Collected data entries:
____________
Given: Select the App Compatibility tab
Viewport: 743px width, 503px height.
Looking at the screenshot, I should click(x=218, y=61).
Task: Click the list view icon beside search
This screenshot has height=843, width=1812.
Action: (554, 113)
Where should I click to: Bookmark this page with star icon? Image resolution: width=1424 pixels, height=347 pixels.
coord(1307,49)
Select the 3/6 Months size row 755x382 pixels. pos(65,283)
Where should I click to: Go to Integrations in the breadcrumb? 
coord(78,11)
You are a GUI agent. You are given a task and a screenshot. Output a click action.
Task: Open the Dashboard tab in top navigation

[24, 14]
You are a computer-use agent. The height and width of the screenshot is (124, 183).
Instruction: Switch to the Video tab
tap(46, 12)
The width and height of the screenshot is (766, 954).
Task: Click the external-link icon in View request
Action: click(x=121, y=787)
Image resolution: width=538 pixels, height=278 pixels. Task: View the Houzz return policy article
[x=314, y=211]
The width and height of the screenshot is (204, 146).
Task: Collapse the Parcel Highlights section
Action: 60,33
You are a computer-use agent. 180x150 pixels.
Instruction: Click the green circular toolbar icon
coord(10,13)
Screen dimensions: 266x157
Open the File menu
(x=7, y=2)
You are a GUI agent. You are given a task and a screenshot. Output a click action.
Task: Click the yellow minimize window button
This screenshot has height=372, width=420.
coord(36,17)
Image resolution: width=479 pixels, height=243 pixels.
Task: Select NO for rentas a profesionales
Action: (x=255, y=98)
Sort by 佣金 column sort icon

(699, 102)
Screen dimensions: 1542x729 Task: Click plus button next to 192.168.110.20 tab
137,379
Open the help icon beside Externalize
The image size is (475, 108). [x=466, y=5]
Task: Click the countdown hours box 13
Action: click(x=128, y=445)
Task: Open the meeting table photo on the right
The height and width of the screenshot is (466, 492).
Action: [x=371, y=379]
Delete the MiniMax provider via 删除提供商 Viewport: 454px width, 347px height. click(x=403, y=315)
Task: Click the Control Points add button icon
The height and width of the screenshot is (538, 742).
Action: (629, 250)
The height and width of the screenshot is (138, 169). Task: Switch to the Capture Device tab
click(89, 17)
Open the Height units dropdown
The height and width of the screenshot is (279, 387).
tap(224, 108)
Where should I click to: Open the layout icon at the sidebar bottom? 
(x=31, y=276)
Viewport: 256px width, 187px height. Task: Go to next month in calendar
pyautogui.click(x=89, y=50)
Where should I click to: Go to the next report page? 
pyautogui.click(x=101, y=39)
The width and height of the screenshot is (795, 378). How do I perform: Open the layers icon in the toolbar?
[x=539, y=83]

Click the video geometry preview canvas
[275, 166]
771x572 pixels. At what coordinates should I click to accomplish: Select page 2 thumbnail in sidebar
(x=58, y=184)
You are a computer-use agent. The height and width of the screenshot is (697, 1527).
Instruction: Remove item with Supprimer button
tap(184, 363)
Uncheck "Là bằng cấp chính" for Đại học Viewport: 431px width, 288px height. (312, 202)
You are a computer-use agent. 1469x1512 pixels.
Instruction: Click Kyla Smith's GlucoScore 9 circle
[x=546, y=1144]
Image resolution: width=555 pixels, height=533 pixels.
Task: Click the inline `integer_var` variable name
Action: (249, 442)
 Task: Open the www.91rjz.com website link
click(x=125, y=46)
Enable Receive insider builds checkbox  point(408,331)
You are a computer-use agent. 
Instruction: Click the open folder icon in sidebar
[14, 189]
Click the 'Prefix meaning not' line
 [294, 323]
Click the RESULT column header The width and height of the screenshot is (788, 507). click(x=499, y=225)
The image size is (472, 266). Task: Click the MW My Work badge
____________
Problem: Take the entries above and return only the lines from the one with "Viewport: 256px width, 187px" to the one with "is (697, 1527).", both included, unchanged.

Answer box:
Viewport: 256px width, 187px height. Task: Go to next month in calendar
pyautogui.click(x=89, y=50)
Where should I click to: Go to the next report page? 
pyautogui.click(x=101, y=39)
The width and height of the screenshot is (795, 378). How do I perform: Open the layers icon in the toolbar?
[x=539, y=83]

Click the video geometry preview canvas
[275, 166]
771x572 pixels. At what coordinates should I click to accomplish: Select page 2 thumbnail in sidebar
(x=58, y=184)
You are a computer-use agent. The height and width of the screenshot is (697, 1527).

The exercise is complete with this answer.